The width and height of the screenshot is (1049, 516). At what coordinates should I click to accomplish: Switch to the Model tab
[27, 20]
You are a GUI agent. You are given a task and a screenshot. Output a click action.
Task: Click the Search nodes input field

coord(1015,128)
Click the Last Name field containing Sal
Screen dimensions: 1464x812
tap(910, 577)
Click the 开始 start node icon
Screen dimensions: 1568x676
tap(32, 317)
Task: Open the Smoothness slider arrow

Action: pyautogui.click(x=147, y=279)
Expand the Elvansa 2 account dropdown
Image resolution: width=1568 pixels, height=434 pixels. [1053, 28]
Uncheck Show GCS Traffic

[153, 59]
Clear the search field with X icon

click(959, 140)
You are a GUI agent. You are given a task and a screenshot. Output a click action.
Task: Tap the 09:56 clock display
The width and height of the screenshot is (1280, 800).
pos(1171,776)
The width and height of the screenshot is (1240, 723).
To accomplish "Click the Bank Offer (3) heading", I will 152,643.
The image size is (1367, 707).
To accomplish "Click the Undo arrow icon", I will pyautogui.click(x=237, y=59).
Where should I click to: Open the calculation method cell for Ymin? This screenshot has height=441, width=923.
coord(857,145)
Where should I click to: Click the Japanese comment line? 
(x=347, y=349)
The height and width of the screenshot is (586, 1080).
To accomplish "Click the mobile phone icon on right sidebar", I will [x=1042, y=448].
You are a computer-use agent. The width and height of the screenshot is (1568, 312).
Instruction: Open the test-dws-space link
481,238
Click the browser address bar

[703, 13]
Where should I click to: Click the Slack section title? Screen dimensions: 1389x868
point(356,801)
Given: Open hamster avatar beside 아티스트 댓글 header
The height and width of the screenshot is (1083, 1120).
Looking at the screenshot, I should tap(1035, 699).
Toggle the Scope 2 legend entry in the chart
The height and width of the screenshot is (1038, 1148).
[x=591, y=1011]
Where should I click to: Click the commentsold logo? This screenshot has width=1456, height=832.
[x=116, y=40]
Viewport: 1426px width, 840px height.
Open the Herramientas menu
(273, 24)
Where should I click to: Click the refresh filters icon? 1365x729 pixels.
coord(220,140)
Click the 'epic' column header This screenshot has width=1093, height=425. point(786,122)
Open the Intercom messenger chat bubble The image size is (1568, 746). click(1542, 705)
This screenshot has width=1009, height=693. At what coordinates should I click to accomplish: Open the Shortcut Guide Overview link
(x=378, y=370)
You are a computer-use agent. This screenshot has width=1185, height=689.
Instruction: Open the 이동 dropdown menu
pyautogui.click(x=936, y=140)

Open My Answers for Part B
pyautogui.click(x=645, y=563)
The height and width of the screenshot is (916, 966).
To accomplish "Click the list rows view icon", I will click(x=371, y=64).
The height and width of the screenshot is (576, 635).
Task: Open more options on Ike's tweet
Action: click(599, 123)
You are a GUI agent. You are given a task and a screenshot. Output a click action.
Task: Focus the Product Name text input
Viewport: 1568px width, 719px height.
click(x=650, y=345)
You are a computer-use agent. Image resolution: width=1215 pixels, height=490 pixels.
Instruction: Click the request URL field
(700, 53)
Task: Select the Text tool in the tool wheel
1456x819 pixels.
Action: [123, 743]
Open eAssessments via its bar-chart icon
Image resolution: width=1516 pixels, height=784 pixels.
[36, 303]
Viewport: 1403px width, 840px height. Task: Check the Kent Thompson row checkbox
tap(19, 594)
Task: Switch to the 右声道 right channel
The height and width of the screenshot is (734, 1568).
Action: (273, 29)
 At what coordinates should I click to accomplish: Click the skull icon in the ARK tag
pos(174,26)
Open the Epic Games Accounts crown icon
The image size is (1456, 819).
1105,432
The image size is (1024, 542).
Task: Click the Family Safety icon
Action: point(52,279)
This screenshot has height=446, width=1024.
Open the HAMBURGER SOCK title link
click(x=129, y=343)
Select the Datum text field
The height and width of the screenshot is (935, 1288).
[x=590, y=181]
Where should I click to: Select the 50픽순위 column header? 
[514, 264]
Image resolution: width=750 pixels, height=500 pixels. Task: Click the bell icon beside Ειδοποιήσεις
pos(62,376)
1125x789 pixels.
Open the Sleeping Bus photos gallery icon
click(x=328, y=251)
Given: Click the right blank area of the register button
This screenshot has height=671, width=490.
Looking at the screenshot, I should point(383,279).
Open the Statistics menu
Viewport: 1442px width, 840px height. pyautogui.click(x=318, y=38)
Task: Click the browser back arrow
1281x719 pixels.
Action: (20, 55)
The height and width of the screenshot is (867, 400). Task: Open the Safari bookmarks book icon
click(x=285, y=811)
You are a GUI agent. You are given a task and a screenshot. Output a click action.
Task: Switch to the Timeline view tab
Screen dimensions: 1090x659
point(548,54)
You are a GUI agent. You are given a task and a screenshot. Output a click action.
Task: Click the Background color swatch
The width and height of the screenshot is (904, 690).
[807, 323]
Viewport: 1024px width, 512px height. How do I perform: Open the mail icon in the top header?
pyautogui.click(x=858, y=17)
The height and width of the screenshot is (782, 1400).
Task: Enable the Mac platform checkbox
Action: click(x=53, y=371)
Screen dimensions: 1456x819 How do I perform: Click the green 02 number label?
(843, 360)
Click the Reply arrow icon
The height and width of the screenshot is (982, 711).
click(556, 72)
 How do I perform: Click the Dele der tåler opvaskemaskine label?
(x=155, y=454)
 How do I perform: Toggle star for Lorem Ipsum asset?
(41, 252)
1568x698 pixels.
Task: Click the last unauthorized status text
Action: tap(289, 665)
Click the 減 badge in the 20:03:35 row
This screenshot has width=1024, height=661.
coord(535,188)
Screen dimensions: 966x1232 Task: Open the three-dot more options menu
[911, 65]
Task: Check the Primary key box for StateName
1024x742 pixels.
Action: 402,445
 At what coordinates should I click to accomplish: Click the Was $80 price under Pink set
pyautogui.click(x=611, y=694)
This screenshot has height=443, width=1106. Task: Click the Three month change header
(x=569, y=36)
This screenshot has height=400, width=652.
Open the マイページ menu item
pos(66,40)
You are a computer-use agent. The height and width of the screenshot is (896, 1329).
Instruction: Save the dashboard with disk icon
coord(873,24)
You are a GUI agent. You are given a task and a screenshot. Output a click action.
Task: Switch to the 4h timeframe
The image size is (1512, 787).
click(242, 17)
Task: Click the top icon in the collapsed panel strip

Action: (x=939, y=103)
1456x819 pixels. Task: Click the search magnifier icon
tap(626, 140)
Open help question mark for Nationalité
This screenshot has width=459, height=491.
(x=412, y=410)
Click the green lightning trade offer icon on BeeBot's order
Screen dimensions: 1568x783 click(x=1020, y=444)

········

*Prompt*.
Render the lines of the material from the one containing "Given: Click the" through the one containing "Viewport: 1442px width, 840px", inclusive, as a JSON list of strings, one string per line, leaving out blank lines.

*The answer*.
[
  "Given: Click the right blank area of the register button",
  "This screenshot has height=671, width=490.",
  "Looking at the screenshot, I should point(383,279).",
  "Open the Statistics menu",
  "Viewport: 1442px width, 840px height. pyautogui.click(x=318, y=38)"
]